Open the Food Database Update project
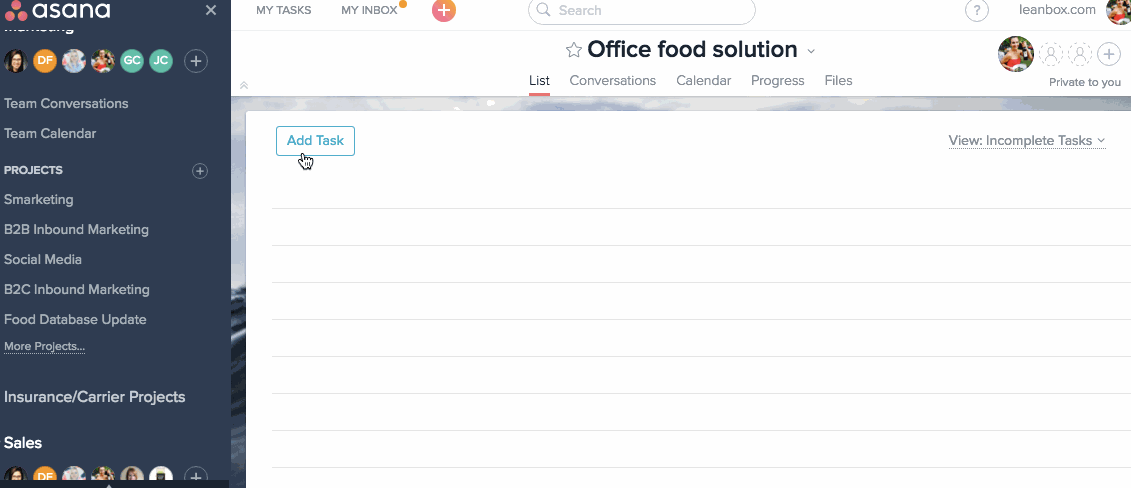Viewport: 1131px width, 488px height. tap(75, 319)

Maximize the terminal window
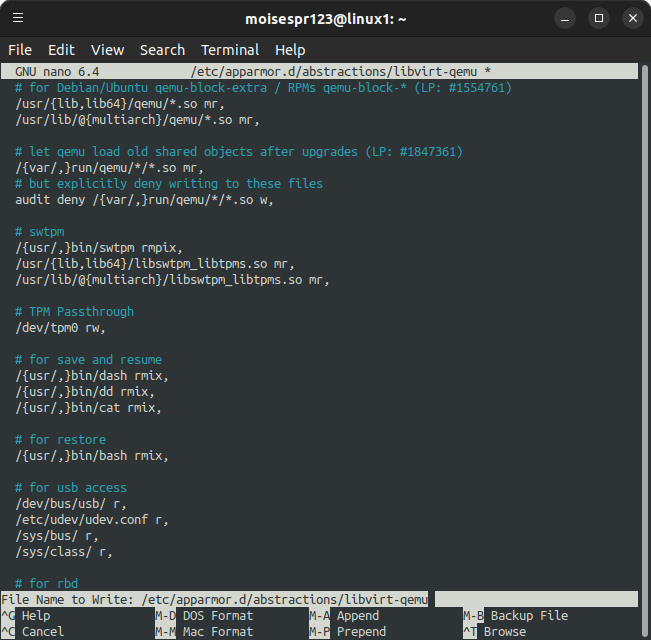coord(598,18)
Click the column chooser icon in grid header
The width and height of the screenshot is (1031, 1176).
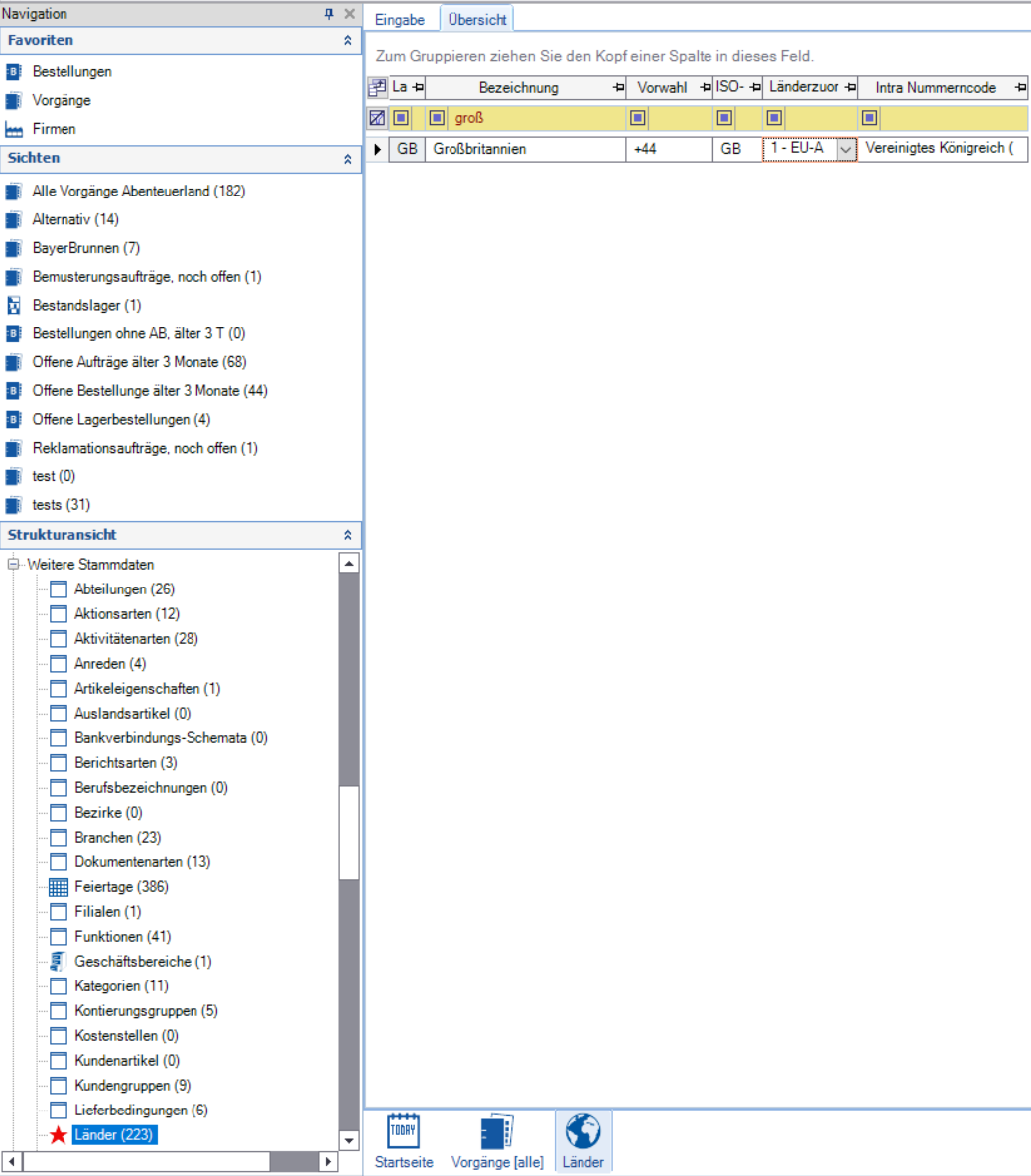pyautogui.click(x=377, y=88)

----

**BRIEF**
Set down the entries above exactly, and keep every picture out of your copy.

**EXERCISE ANSWER**
Open the Food Database Update project
Viewport: 1131px width, 488px height. tap(75, 319)

Maximize the terminal window
coord(598,18)
Click the column chooser icon in grid header
The width and height of the screenshot is (1031, 1176).
pyautogui.click(x=377, y=88)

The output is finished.